The first migration registered is rekeyMembershipPlanOptions for v1.4.9
which proactively re-keys legacy-format ck_join_flow_membership_plan_*
options under the new label_frequency_currency slug, eliminating the
need for the runtime fallback shipped in PR #88 to fire on hot lookups.

upgradeJoinFlow accepts an injectable migrations map purely so unit
tests supply test doubles without mutating static state. Production
callers omit the argument.
Defines the version constant alongside the plugin-header version so
PHP code can reference it (the plugin header is parseable only via
get_file_data, which is wasteful to do per-request).

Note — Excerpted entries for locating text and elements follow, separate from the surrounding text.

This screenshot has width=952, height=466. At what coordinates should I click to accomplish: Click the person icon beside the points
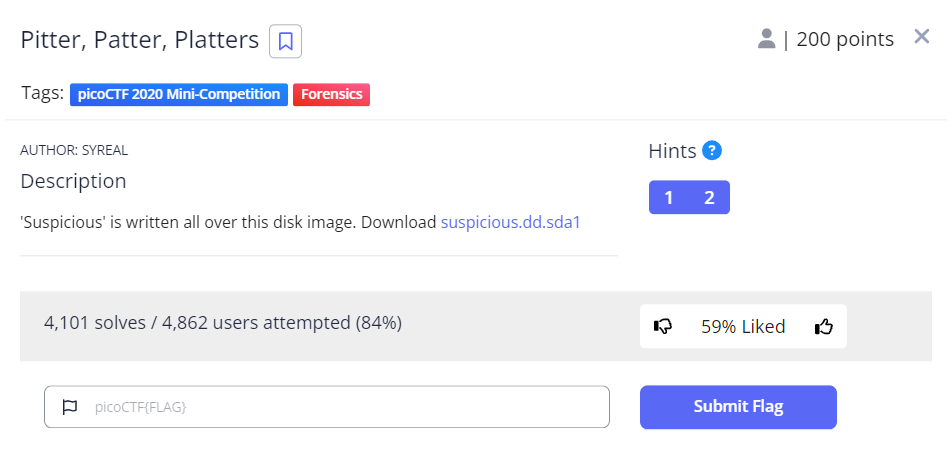pos(767,39)
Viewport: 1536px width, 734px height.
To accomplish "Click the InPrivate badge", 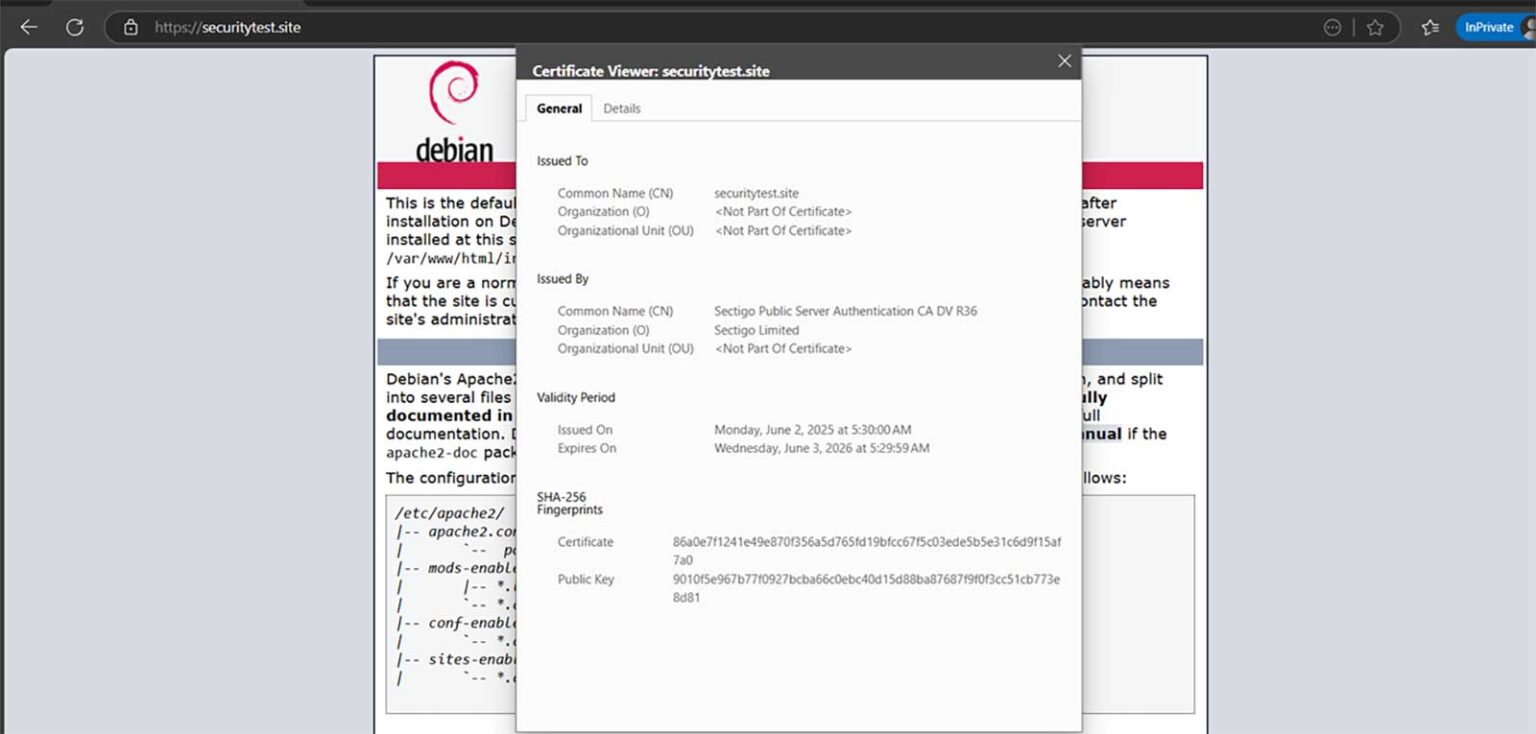I will [x=1491, y=27].
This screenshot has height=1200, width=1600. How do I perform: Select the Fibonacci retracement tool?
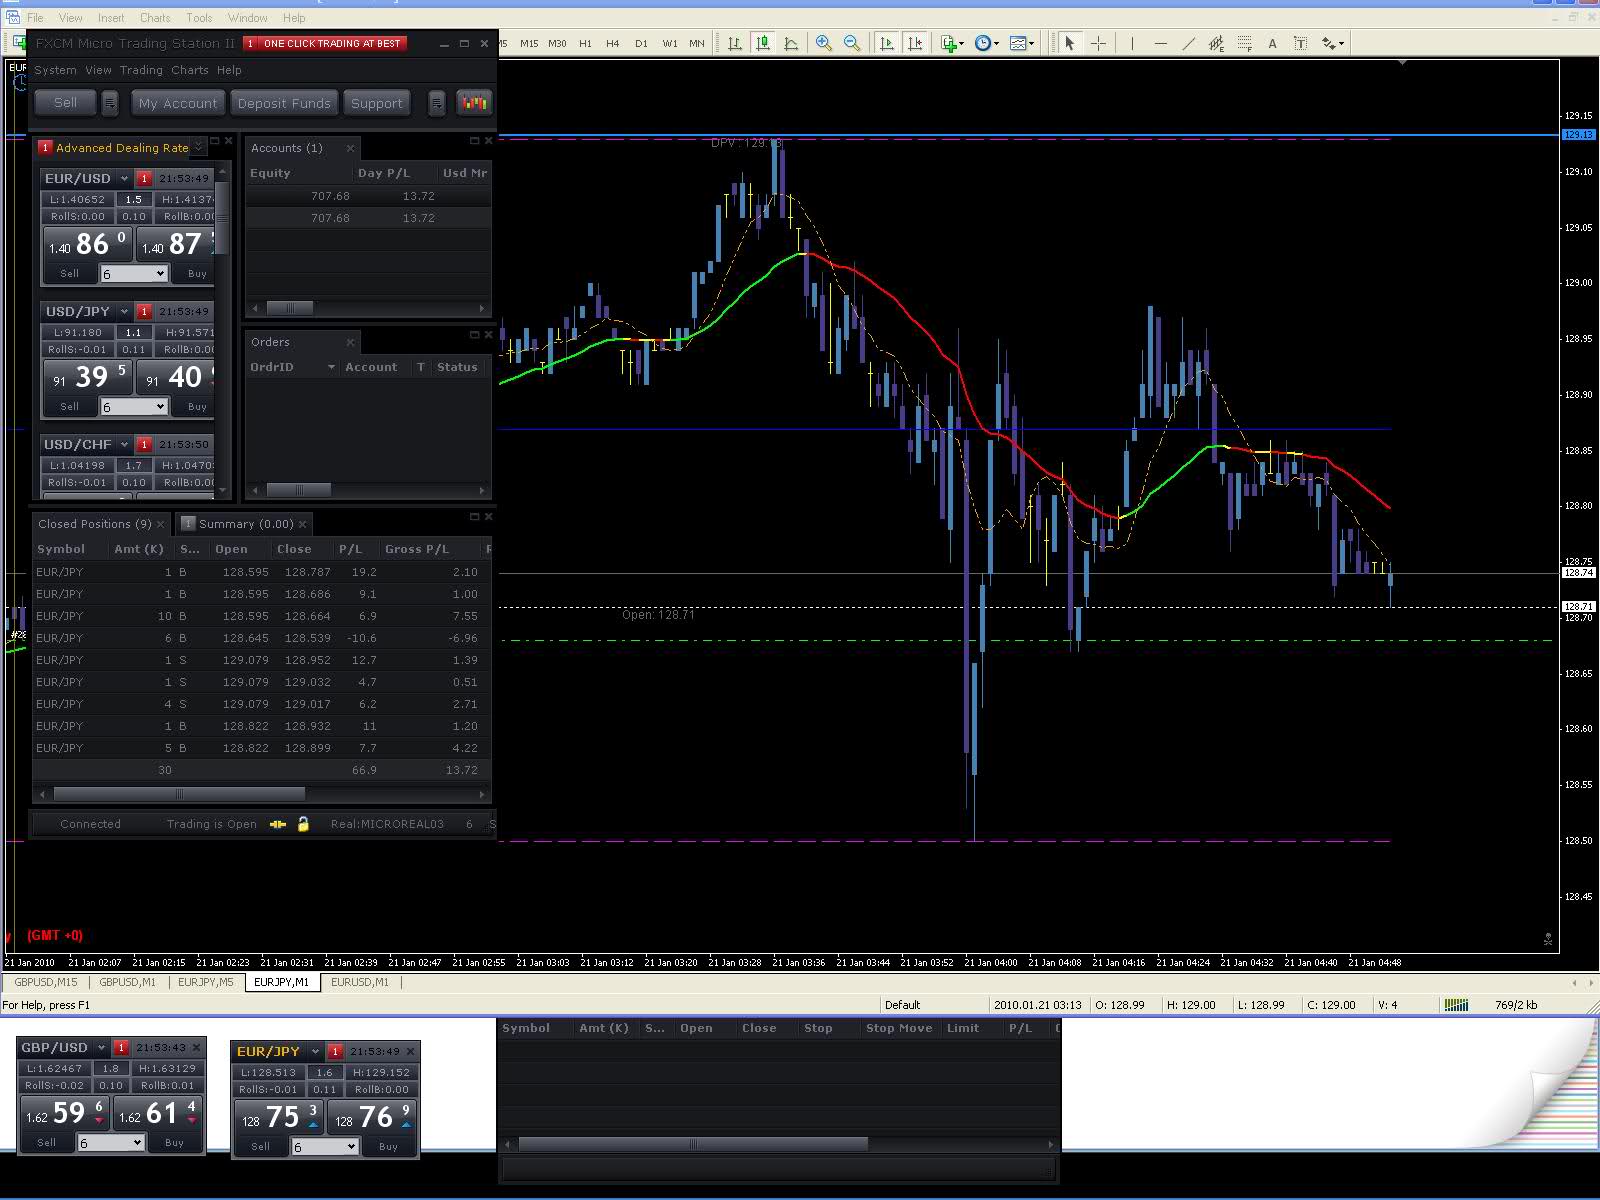tap(1244, 43)
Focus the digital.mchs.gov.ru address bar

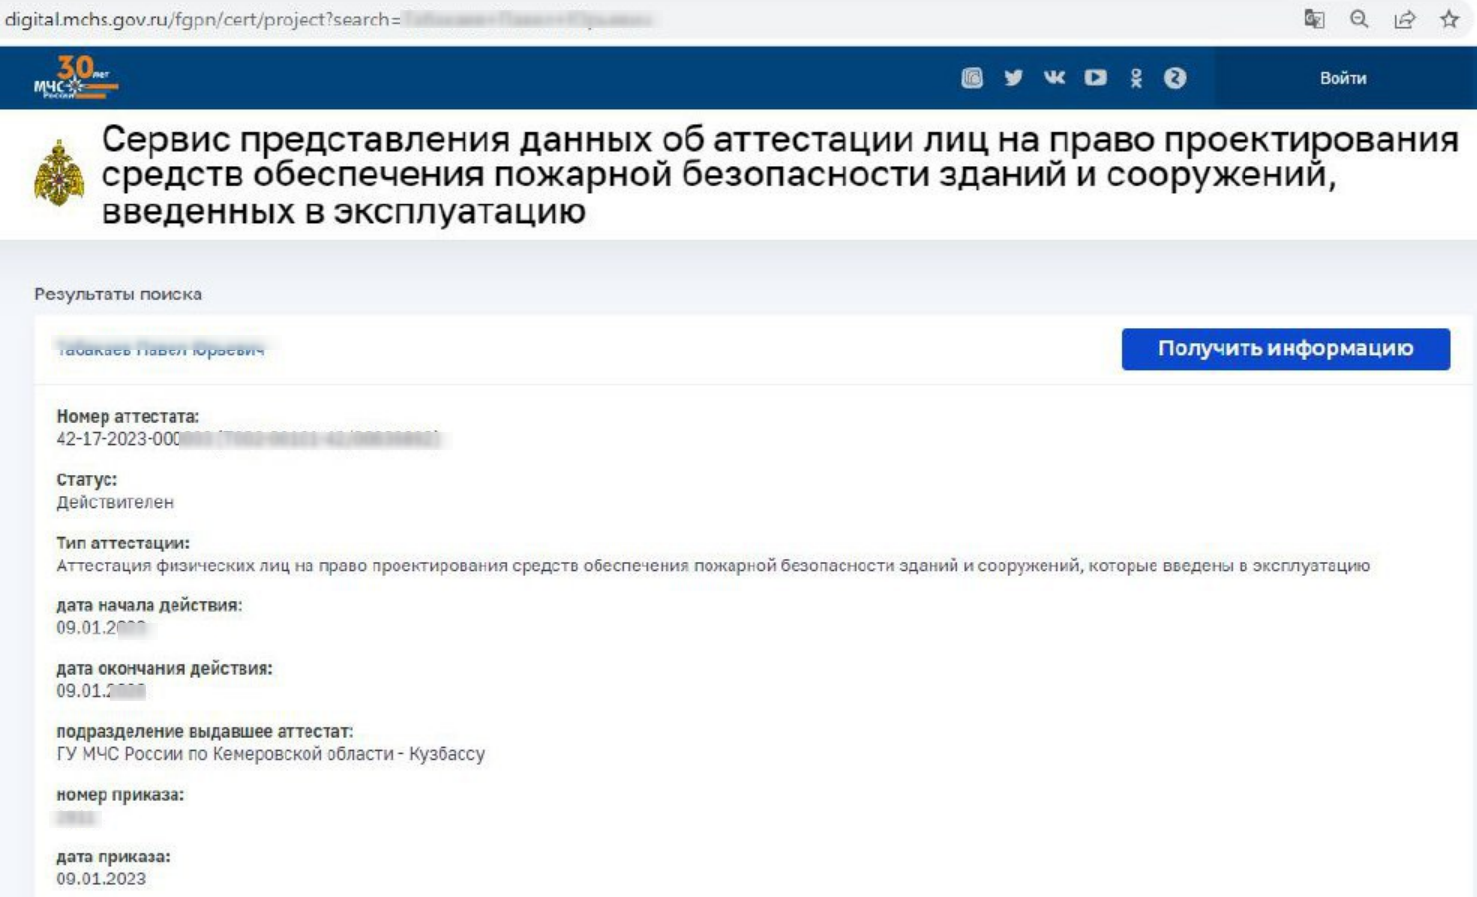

Hooks Upgrade::check to `init` rather than `plugins_loaded` because
the rekey migration calls Settings::get('MEMBERSHIP_PLANS'), which
depends on Carbon Fields theme options — Carbon Fields boots on
after_setup_theme, so init is the first hook where settings are safe
to read.
The script previously touched join.php's header, readme.txt, and
index.tsx but missed the new CK_JOIN_FLOW_VERSION constant and the
top-level readme.md's **Current version:** line. Both now bump
together so the script remains the single source of truth for
version-touching files.

readme.md was bumped by hand during the 1.4.9 release because the
script didn't know about it; folding it in here prevents future drift.
WordPress's WP_Hook calls registered callbacks with accepted_args=1 by
default, even when the action itself fires with no args. For init,
this means the callback receives an empty string positional arg.
Upgrade::check declares ?array $migrations as its first parameter
(for test injection), so PHP's strict type check rejected the empty
string and threw on every WP-CLI invocation, breaking the e2e suite.

Match the existing init handler's pattern by registering a no-arg
closure that calls check() without forwarding WP's spurious arg.